1. If we don't learn from this, MMOs are doomed. I know it's been said by thousands of MMO-hating commenters on most big gaming sites, but they're right. It's not about what MMOs are at this point; it's about how they're perceived. No one will want to invest in an MMO if these types of failures keep happening. I'm actually surprised that studios are still investing in MMOs, but that desire to be the next World of Warcraft is powerful. There will never be another World of Warcraft in the tired format of World of Warcraft, but we can still find light at the end of the massively multiplayer tunnel by being smart and open-minded. Riot Games proved that last year and continues to prove it.
2. But this is not the fault of MMOs collectively. The genre itself didn't create the problems that closed 38 Studios. Sure, a good chunk of the blame lies on Curt Schilling's go-in-guns-blazing enthusiasm for creating a successful business from his (second?) favorite hobby, but we don't know the specifics of the entire situation yet, and I don't imagine we will unless the records become public. Blaming one person is not the right answer, even if it's the easy answer. The guy had his famous name plastered all over the game, but people were hired to do the managerial mumbo jumbo for him. The studio didn't close because of Curt Schilling. The studio didn't close because "MMOs are dying." The studio closed because the entire formula was bad.
3. Big budget is out.
"There will never be another World of Warcraft in the tired format of World of Warcraft."

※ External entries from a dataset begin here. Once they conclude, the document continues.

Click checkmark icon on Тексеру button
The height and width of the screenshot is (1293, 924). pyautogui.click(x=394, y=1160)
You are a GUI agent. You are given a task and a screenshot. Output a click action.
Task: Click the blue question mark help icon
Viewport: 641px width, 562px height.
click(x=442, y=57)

It's said that Kingdoms of Amalur: Reckoning
needed to sell three million copies for the studio to break even on its investment, but we all know that's not practical because even the best games rarely reach that number quickly enough to pay back a government loan less than three months after launch. Bethesda and Blizzard aside, selling three million copies of a game to break even is quite a risk for any studio. That's literally gambling on the livelihoods of hundreds of people working on that project. You can't take risks at that level of investment, which is exactly why small indie studios are thriving right now. People don't care as much about pretty graphics and realistic voice-overs as they did five years ago. People want to have fun. The end.

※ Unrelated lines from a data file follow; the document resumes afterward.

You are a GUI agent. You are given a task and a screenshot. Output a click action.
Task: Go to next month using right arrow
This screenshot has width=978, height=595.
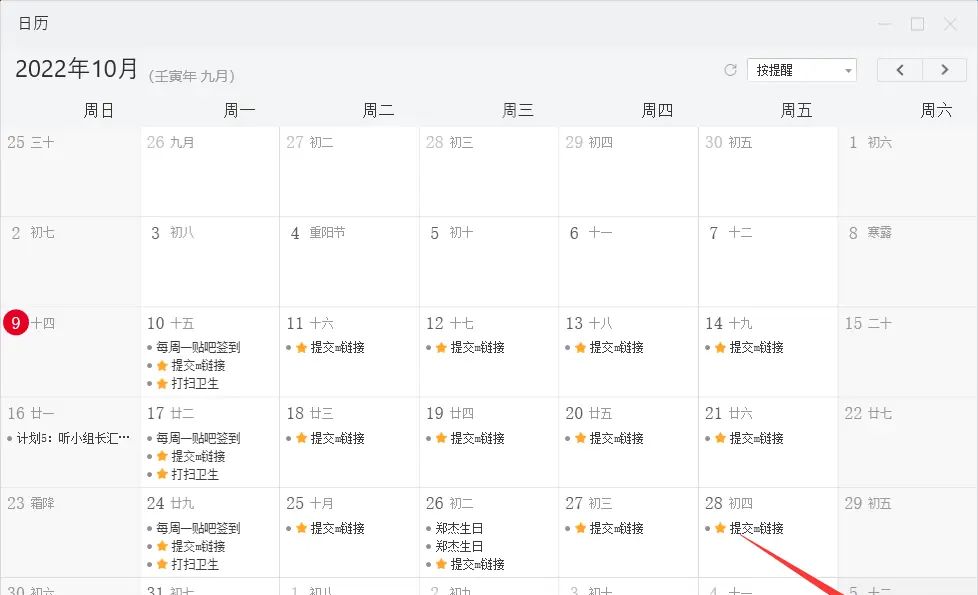pos(944,69)

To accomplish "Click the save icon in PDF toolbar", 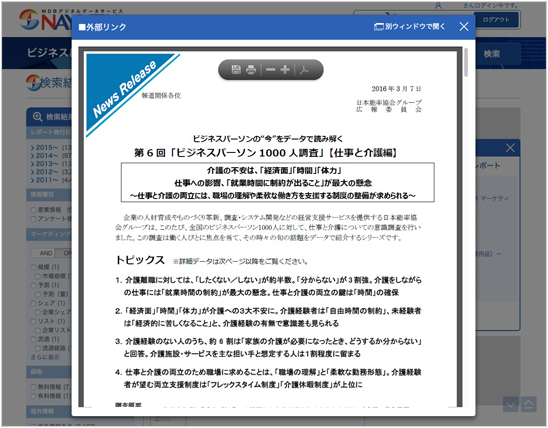I will 236,70.
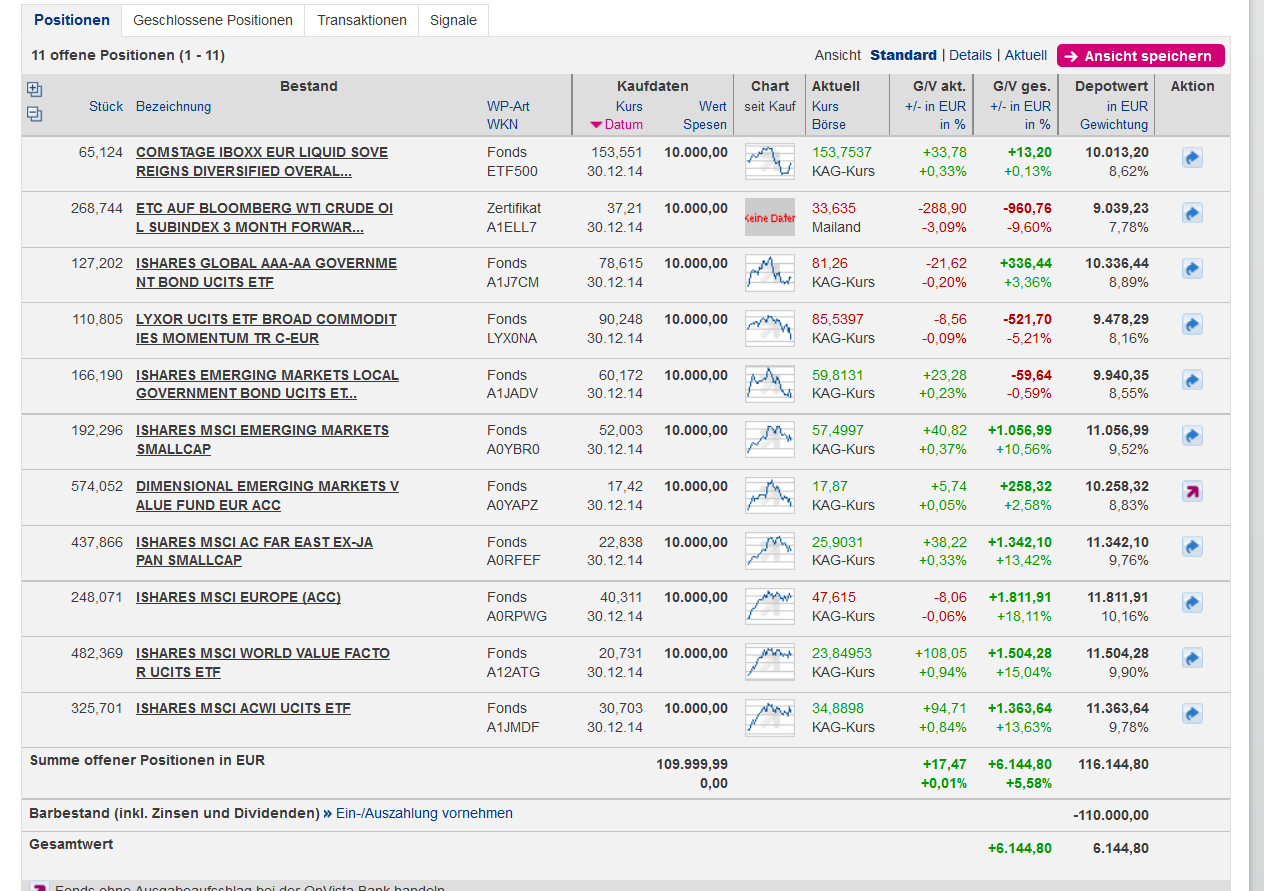Open the Signale tab
The width and height of the screenshot is (1264, 891).
pyautogui.click(x=453, y=20)
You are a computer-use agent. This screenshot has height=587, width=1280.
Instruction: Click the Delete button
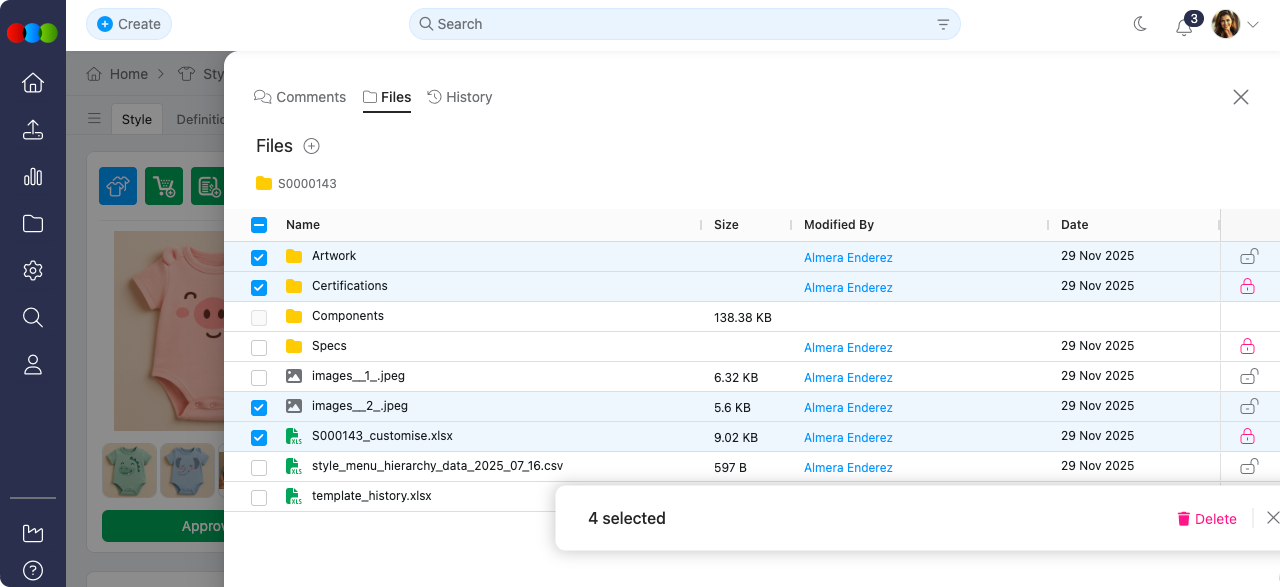(1206, 519)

4. Too many chefs in the kitchen is a recipe for disaster.
I want to see a show of hands for those of you who winced when you heard about all the impressive talent being hired by 38 Studios to create Reckoning
and Project Copernicus. R.A Salvatore
, Todd McFarlane
, Travis McGeathy
and many other top talent were brought on to make one of the most highly anticipated games of the last five years. But that's not a sustainable plan. Sure, it builds positive hype, but you can't maintain that type of payroll with a management team that has no experience launching games.

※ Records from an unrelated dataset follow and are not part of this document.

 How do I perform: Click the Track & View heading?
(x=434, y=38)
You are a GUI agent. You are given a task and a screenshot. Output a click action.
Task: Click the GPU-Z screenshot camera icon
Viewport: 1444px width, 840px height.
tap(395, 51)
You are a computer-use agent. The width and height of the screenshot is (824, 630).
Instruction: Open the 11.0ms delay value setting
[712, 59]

I'm no financial expert, and I've never created a game in my life, but I've been around the block in my nearly 37 years and think I can speak for common sense a bit here. I appreciate that Curt Schilling is a gamer and wanted nothing more than to use his well-deserved baseball earnings to build the best game he's ever played, but it's just not that easy. You can hire the most talented people on the planet to create an amazing work of art, but if you want to make that art into a business, you need a whole new approach. Creativity and mathematical business savvy are on opposing sides of the human brain for a reason, and it takes much more than good ideas to get that synergy working.
It's a shame, too, because Reckoning
is a really good game. It didn't fail by any stretch of the imagination and is said to have sold 1.2 million copies already. Project Copernicus
could very well have been the best MMO we've ever played, but we may never know at this point, and not because MMOs don't work but because MMOs are harder work than they seem.